Re: PG quitting sporadically!! - Mailing list pgsql-general

From Greg Smith
Subject Re: PG quitting sporadically!!
Date
Msg-id Pine.GSO.4.64.0802140908380.19471@westnet.com
Whole thread Raw
In response to PG quitting sporadically!!  ("Phoenix Kiula" <phoenix.kiula@gmail.com>)
Responses Re: PG quitting sporadically!!
List pgsql-general
On Thu, 14 Feb 2008, Phoenix Kiula wrote:

> Suddenly, the postmaster either hogs up memory or just croaks and
> doesn't respond. The write process has become horribly slow.

You should consider whether that's because a checkpoint is happening at
that point.  You didn't mention anything about your disk+controller
information to have an idea how likely that is.  Consider increasing
checkpoint_warning=3600 so that you'll always get a note in the logs when
a checkpoint happens; if those line up with your client disconnects that
will be telling you something.

On the logging size, you may want to also enable
log_min_duration_statement ; around 500 (milliseconds) would be a
reasonable starting value.  That will show you what queries are taking a
long time to handle.

> I am on a 4GB server with Apache 2.2.6 and PgSql 8.2.3.

Be aware that when 8.2.3 was released, 8.2 had only been out for two
months.  There's another 11 months worth of accumulated bug fixes in
8.2.6, including some that can cause the server to slow or crash.  It's
not a difficult upgrade (no changes to the database) and you should
consider it.  There are plenty of known and already fixed problems in
8.2.3 you could be running into.

The tasks ->
a - In the mailing list reply, rewrite the passage starting at "Re: PG quitting sporadically!! - Mailing" and ending at "become horribly slow.", changing "postmaster" to "database server".
b - What starting value does the mailing list reply suggest for log_min_duration_statement?
c - Continue the mailing list reply from its last sentence.

Data supplied ->

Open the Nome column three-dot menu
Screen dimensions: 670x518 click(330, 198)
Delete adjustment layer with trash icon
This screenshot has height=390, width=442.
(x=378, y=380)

Answers to the exercise ->
a -
Re: PG quitting sporadically!! - Mailing list pgsql-general

From Greg Smith
Subject Re: PG quitting sporadically!!
Date
Msg-id Pine.GSO.4.64.0802140908380.19471@westnet.com
Whole thread Raw
In response to PG quitting sporadically!!  ("Phoenix Kiula" <phoenix.kiula@gmail.com>)
Responses Re: PG quitting sporadically!!
List pgsql-general
On Thu, 14 Feb 2008, Phoenix Kiula wrote:

> Suddenly, the database server either hogs up memory or just croaks and
> doesn't respond. The write process has become horribly slow.

b - Around 500 milliseconds.

c -
> max_connections              = 150
> maintenance_work_mem         = 512MB
> shared_buffers               = 330MB
> work_mem                     = 100MB

That's a really high setting for work_mem with this many connections; are
you aware that combination can easily use 15GB of RAM?  You should
decrease that to around 10MB with the size of your server and greatly
reduce one possible source for running out of memory.  It's possible to
increase that value just for some individual queries if there's some known
set of ones that really need more memory to work efficiently (looking at
the minimum duration logs should give you guidance here).

I'd normally suggest increasing shared_buffers instead as well, but you
should rule out checkpoints before doing that (increasing shared_buffes
can make checkpoint issues worse).  You could also decrease
maintenance_work_mem quite a bit from where you've got it at now to reduce
another possible source for large memory allocations.

--
* Greg Smith gsmith@gregsmith.com http://www.gregsmith.com Baltimore, MD

pgsql-general by date:

Previous
From: "Willy-Bas Loos"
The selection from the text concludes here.